• _Goal_:
Edit these items so that every "computer-use agent" becomes "desktop agent", and leave everything else unchanged.

• _Listed records_:
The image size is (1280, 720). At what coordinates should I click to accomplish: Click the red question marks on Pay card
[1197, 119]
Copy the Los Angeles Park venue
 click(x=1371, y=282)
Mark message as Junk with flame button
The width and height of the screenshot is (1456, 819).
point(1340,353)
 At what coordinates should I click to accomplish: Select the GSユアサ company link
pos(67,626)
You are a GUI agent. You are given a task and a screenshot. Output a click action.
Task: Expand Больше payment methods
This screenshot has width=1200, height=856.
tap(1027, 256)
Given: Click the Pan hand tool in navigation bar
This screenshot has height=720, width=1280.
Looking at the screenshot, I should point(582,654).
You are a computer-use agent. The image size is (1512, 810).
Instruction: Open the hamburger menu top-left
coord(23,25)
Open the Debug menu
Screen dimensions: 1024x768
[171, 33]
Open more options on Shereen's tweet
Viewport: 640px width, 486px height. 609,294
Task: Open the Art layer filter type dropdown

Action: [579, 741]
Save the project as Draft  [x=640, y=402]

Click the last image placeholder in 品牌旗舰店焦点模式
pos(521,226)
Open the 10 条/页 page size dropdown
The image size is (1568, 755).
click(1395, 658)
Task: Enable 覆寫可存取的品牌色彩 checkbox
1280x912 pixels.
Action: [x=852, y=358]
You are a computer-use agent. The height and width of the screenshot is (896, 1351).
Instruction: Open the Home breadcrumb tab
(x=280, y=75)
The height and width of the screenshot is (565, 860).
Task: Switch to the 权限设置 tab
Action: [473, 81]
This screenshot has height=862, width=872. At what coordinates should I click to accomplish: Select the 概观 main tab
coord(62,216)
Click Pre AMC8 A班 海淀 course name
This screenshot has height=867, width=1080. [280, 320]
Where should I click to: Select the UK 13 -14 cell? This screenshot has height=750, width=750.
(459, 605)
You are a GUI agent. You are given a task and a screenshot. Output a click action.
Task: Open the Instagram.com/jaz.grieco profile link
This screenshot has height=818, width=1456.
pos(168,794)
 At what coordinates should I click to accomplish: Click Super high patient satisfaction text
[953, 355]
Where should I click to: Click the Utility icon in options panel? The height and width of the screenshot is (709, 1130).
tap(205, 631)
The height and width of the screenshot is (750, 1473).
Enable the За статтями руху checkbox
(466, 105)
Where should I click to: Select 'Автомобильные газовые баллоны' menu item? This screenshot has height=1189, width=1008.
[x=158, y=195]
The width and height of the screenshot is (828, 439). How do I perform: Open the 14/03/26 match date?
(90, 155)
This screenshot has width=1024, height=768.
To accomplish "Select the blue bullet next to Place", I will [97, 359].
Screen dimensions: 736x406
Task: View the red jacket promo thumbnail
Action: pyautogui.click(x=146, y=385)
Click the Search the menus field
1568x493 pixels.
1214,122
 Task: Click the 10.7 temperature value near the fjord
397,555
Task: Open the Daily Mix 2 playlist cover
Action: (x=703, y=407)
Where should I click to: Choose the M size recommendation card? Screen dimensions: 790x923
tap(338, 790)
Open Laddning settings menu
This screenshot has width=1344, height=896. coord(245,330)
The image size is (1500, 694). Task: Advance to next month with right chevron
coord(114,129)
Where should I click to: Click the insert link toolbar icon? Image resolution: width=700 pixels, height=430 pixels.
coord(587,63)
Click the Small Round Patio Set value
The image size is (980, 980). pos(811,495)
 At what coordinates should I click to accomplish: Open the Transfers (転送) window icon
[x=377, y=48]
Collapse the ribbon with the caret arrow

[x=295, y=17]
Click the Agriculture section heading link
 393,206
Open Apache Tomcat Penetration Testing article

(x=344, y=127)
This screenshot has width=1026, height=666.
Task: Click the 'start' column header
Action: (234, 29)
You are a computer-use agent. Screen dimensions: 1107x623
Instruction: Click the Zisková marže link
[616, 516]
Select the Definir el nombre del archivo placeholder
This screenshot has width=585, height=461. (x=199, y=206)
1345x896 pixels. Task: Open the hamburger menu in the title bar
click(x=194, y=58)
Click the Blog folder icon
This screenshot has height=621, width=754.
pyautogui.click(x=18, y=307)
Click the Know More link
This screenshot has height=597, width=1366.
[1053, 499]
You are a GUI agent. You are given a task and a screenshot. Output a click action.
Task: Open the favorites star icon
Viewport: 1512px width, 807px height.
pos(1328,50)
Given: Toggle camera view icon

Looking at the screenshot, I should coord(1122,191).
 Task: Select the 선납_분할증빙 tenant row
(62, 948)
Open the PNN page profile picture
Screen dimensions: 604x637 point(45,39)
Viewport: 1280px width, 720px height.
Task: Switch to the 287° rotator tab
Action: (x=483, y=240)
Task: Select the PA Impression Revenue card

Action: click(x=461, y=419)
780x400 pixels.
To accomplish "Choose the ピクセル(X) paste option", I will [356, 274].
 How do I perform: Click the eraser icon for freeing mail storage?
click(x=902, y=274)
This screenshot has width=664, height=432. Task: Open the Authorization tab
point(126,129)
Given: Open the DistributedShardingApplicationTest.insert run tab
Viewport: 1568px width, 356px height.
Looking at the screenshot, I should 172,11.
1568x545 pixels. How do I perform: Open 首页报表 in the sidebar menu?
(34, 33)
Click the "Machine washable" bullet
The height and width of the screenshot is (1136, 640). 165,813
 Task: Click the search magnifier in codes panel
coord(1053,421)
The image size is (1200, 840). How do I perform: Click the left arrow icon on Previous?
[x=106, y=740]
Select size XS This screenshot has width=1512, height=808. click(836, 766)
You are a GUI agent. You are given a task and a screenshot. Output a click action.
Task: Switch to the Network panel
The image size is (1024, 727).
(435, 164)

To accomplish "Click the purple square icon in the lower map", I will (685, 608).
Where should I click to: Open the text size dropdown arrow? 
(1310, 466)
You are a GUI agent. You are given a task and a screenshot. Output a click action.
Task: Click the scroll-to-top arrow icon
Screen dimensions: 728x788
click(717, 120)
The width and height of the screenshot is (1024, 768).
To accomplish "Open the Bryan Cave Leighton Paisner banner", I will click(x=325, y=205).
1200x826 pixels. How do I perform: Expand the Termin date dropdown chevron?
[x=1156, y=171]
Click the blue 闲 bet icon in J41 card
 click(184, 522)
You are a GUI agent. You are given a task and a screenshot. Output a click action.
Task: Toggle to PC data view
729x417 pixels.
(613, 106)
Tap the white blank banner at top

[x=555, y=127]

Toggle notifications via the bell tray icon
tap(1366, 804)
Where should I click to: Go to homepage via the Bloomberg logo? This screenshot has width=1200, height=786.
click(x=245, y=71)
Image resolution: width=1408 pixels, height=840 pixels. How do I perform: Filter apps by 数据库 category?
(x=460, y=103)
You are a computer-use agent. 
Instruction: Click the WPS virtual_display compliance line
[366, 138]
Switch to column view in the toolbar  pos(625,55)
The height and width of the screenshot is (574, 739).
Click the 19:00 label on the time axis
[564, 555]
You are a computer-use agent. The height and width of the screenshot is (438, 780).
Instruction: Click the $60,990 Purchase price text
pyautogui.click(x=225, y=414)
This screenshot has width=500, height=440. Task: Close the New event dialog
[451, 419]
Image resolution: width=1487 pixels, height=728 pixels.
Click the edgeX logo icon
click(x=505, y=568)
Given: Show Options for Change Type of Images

• _The result_:
The image size is (1280, 720). At what coordinates should I click to accomplish: Click the red question marks on Pay card
[1197, 119]
Copy the Los Angeles Park venue
 click(x=1371, y=282)
Mark message as Junk with flame button
The width and height of the screenshot is (1456, 819).
point(1340,353)
 At what coordinates should I click to accomplish: Select the GSユアサ company link
pos(67,626)
You are a GUI agent. You are given a task and a screenshot. Output a click action.
Task: Expand Больше payment methods
This screenshot has width=1200, height=856.
tap(1027, 256)
Given: Click the Pan hand tool in navigation bar
This screenshot has height=720, width=1280.
Looking at the screenshot, I should point(582,654).
You are a desktop agent. The image size is (1512, 810).
Instruction: Open the hamburger menu top-left
coord(23,25)
Open the Debug menu
Screen dimensions: 1024x768
[171, 33]
Open more options on Shereen's tweet
Viewport: 640px width, 486px height. 609,294
Task: Open the Art layer filter type dropdown

Action: [579, 741]
Save the project as Draft  [x=640, y=402]

Click the last image placeholder in 品牌旗舰店焦点模式
pos(521,226)
Open the 10 条/页 page size dropdown
The image size is (1568, 755).
click(1395, 658)
Task: Enable 覆寫可存取的品牌色彩 checkbox
1280x912 pixels.
Action: [x=852, y=358]
You are a desktop agent. The height and width of the screenshot is (896, 1351).
Instruction: Open the Home breadcrumb tab
(x=280, y=75)
The height and width of the screenshot is (565, 860).
Task: Switch to the 权限设置 tab
Action: [473, 81]
This screenshot has height=862, width=872. At what coordinates should I click to accomplish: Select the 概观 main tab
coord(62,216)
Click Pre AMC8 A班 海淀 course name
This screenshot has height=867, width=1080. [280, 320]
Where should I click to: Select the UK 13 -14 cell? This screenshot has height=750, width=750.
(459, 605)
You are a GUI agent. You are given a task and a screenshot. Output a click action.
Task: Open the Instagram.com/jaz.grieco profile link
This screenshot has height=818, width=1456.
pos(168,794)
 At what coordinates should I click to accomplish: Click Super high patient satisfaction text
[953, 355]
Where should I click to: Click the Utility icon in options panel? The height and width of the screenshot is (709, 1130).
tap(205, 631)
The height and width of the screenshot is (750, 1473).
Enable the За статтями руху checkbox
(466, 105)
Where should I click to: Select 'Автомобильные газовые баллоны' menu item? This screenshot has height=1189, width=1008.
[x=158, y=195]
The width and height of the screenshot is (828, 439). How do I perform: Open the 14/03/26 match date?
(90, 155)
This screenshot has width=1024, height=768.
To accomplish "Select the blue bullet next to Place", I will [97, 359].
Screen dimensions: 736x406
Task: View the red jacket promo thumbnail
Action: pyautogui.click(x=146, y=385)
Click the Search the menus field
1568x493 pixels.
1214,122
 Task: Click the 10.7 temperature value near the fjord
397,555
Task: Open the Daily Mix 2 playlist cover
Action: (x=703, y=407)
Where should I click to: Choose the M size recommendation card? Screen dimensions: 790x923
tap(338, 790)
Open Laddning settings menu
This screenshot has width=1344, height=896. coord(245,330)
The image size is (1500, 694). Task: Advance to next month with right chevron
coord(114,129)
Where should I click to: Click the insert link toolbar icon? Image resolution: width=700 pixels, height=430 pixels.
coord(587,63)
Click the Small Round Patio Set value
The image size is (980, 980). pos(811,495)
 At what coordinates should I click to accomplish: Open the Transfers (転送) window icon
[x=377, y=48]
Collapse the ribbon with the caret arrow

[x=295, y=17]
Click the Agriculture section heading link
 393,206
Open Apache Tomcat Penetration Testing article

(x=344, y=127)
This screenshot has width=1026, height=666.
Task: Click the 'start' column header
Action: (234, 29)
You are a desktop agent. Screen dimensions: 1107x623
Instruction: Click the Zisková marže link
[616, 516]
Select the Definir el nombre del archivo placeholder
This screenshot has width=585, height=461. (x=199, y=206)
1345x896 pixels. Task: Open the hamburger menu in the title bar
click(x=194, y=58)
Click the Blog folder icon
This screenshot has height=621, width=754.
pyautogui.click(x=18, y=307)
Click the Know More link
This screenshot has height=597, width=1366.
[1053, 499]
You are a GUI agent. You are given a task and a screenshot. Output a click action.
Task: Open the favorites star icon
Viewport: 1512px width, 807px height.
pos(1328,50)
Given: Toggle camera view icon

Looking at the screenshot, I should coord(1122,191).
 Task: Select the 선납_분할증빙 tenant row
(62, 948)
Open the PNN page profile picture
Screen dimensions: 604x637 point(45,39)
Viewport: 1280px width, 720px height.
Task: Switch to the 287° rotator tab
Action: (x=483, y=240)
Task: Select the PA Impression Revenue card

Action: click(x=461, y=419)
780x400 pixels.
To accomplish "Choose the ピクセル(X) paste option", I will [356, 274].
 How do I perform: Click the eraser icon for freeing mail storage?
click(x=902, y=274)
This screenshot has width=664, height=432. Task: Open the Authorization tab
point(126,129)
Given: Open the DistributedShardingApplicationTest.insert run tab
Viewport: 1568px width, 356px height.
Looking at the screenshot, I should 172,11.
1568x545 pixels. How do I perform: Open 首页报表 in the sidebar menu?
(34, 33)
Click the "Machine washable" bullet
The height and width of the screenshot is (1136, 640). 165,813
 Task: Click the search magnifier in codes panel
coord(1053,421)
The image size is (1200, 840). How do I perform: Click the left arrow icon on Previous?
[x=106, y=740]
Select size XS This screenshot has width=1512, height=808. click(836, 766)
You are a GUI agent. You are given a task and a screenshot. Output a click action.
Task: Switch to the Network panel
The image size is (1024, 727).
(435, 164)

To accomplish "Click the purple square icon in the lower map", I will (685, 608).
Where should I click to: Open the text size dropdown arrow? 
(1310, 466)
You are a GUI agent. You are given a task and a screenshot. Output a click action.
Task: Click the scroll-to-top arrow icon
Screen dimensions: 728x788
click(717, 120)
The width and height of the screenshot is (1024, 768).
To accomplish "Open the Bryan Cave Leighton Paisner banner", I will click(x=325, y=205).
1200x826 pixels. How do I perform: Expand the Termin date dropdown chevron?
[x=1156, y=171]
Click the blue 闲 bet icon in J41 card
 click(184, 522)
You are a GUI agent. You are given a task and a screenshot. Output a click action.
Task: Toggle to PC data view
729x417 pixels.
(613, 106)
Tap the white blank banner at top

[x=555, y=127]

Toggle notifications via the bell tray icon
tap(1366, 804)
Where should I click to: Go to homepage via the Bloomberg logo? This screenshot has width=1200, height=786.
click(x=245, y=71)
Image resolution: width=1408 pixels, height=840 pixels. How do I perform: Filter apps by 数据库 category?
(x=460, y=103)
You are a desktop agent. 
Instruction: Click the WPS virtual_display compliance line
[366, 138]
Switch to column view in the toolbar  pos(625,55)
The height and width of the screenshot is (574, 739).
Click the 19:00 label on the time axis
[564, 555]
You are a desktop agent. The height and width of the screenshot is (438, 780).
Instruction: Click the $60,990 Purchase price text
pyautogui.click(x=225, y=414)
This screenshot has width=500, height=440. Task: Close the New event dialog
[451, 419]
Image resolution: width=1487 pixels, height=728 pixels.
Click the edgeX logo icon
click(x=505, y=568)
Given: Show Options for Change Type of Images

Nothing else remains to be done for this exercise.